---------- Data for review ----------

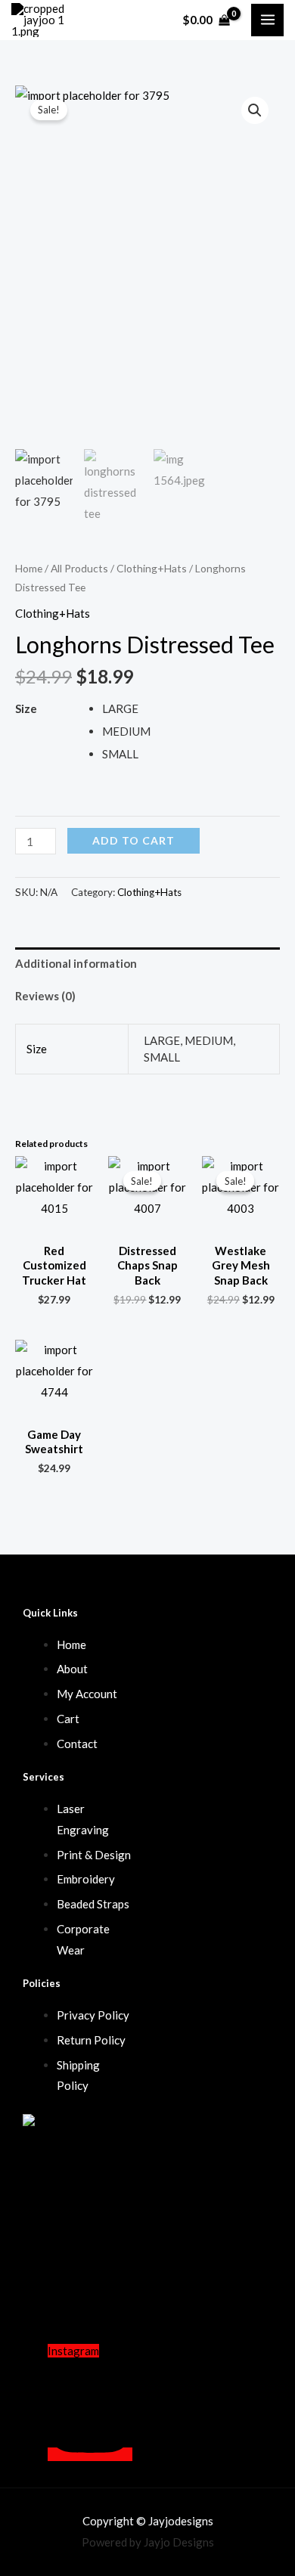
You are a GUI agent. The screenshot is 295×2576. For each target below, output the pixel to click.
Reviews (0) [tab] (45, 996)
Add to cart (133, 840)
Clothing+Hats (151, 568)
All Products (79, 568)
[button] (255, 110)
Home (28, 568)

----------

**Your objective:** In the copy, include every entry above exactly and leave out each picture.

**Response box:**
You are a GUI agent. The screenshot is 295×2576. For each target below, output the pixel to click.
Reviews (0) [tab] (45, 996)
Add to cart (133, 840)
Clothing+Hats (151, 568)
All Products (79, 568)
[button] (255, 110)
Home (28, 568)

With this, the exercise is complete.